È ormai un dato di fatto che l’economia occidentale non è più ecologica (se lo è mai stata) né sostenibile, le risorse energetiche non rinnovabili stanno effettivamente esaurendo così come l’ecosistema del Pianeta.
Alessandro Riva, nel suo saggio “Un miliardo di migranti climatici?” in Geodemografia 2022 pubblicato da Neodemos, raccoglie una serie di studi, ricerche e statistiche sull’argomento prospettando che “entro il 2050 centinaia di milioni di persone si troveranno a vivere in aree afflitte da molteplici rischi ecologici con la apparente inevitabile conseguenza di un aumento del numero di migranti internazionali che potrebbero arrivare alla cifra di 1-1,2 miliardi di persone”. Probabilmente sarà difficile che si arrivi in meno di trent’anni a queste cifre ma sicuramente faremo i conti con un assetto socio-economico in stravolgimento.

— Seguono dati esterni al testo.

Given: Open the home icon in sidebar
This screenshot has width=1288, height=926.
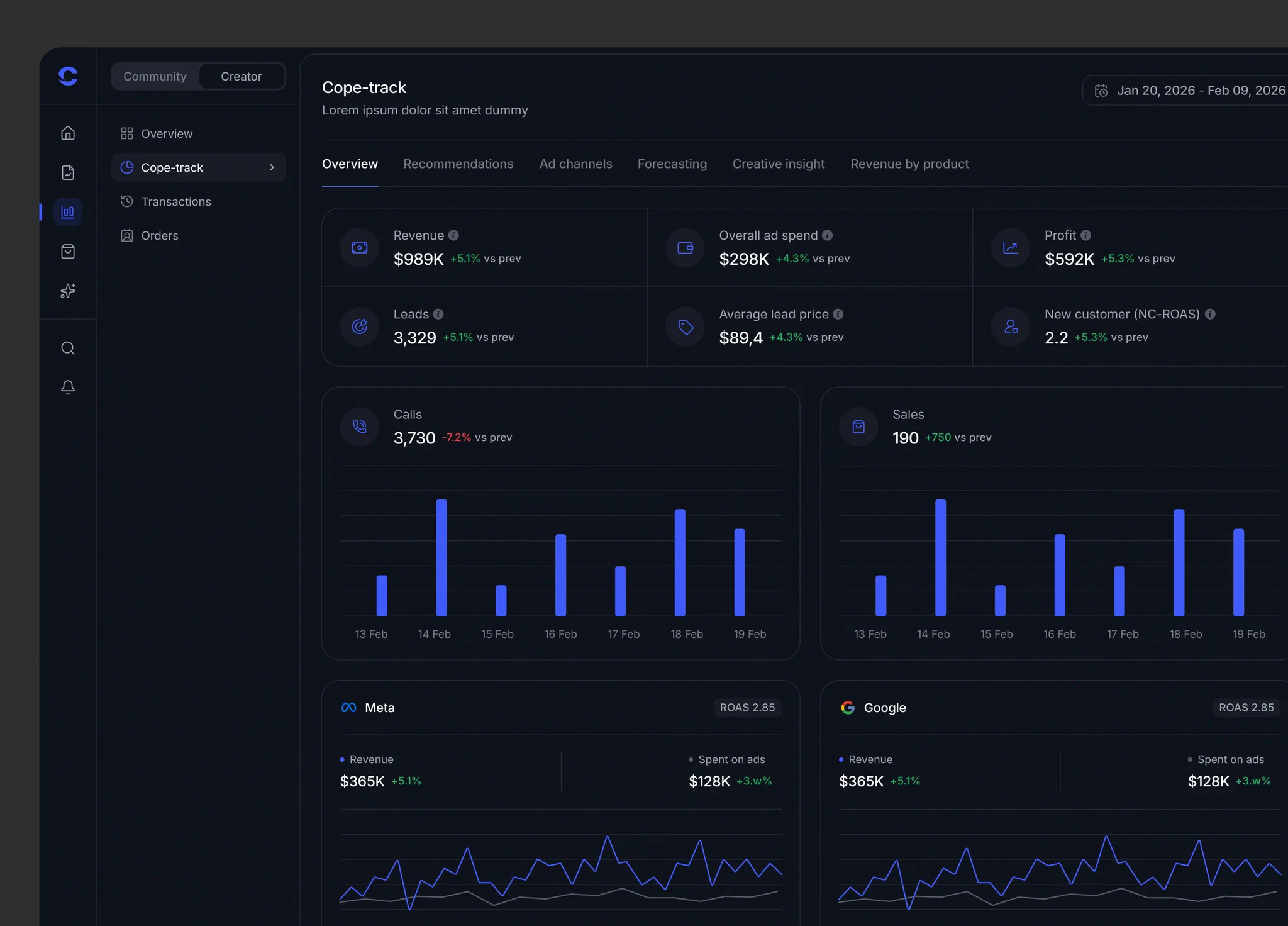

La lungimirante e nordica Svezia ha pensato bene di tamponare la situazione e di agire d’anticipo: è degli anni ’80 infatti il suo progetto a lungo termine di sostenibilità che l’ha resa territorio all’avanguardia sull’argomento. La necessità si è creata a seguito di una profonda crisi industriale che colpì all’epoca la nazione.
C’è un luogo che è diventato il simbolo dell’ecosostenibilità svedese ed è il quartiere Hammarby Sjöstad a sud di Stoccolma. Zona degradata negli anni ’90, sia dal punto di vista sociale che ambientale, in due decenni si è trasformata in un modello internazionale dove vivono circa 25 mila persone e sono presenti anche spazi produttivi. L’obiettivo è quello di rendere sempre più ecologica la città e rendere la sostenibilità accessibile a tutti.
È possibile allora sfruttare un momento di difficoltà è trasformarlo in un’opportunità.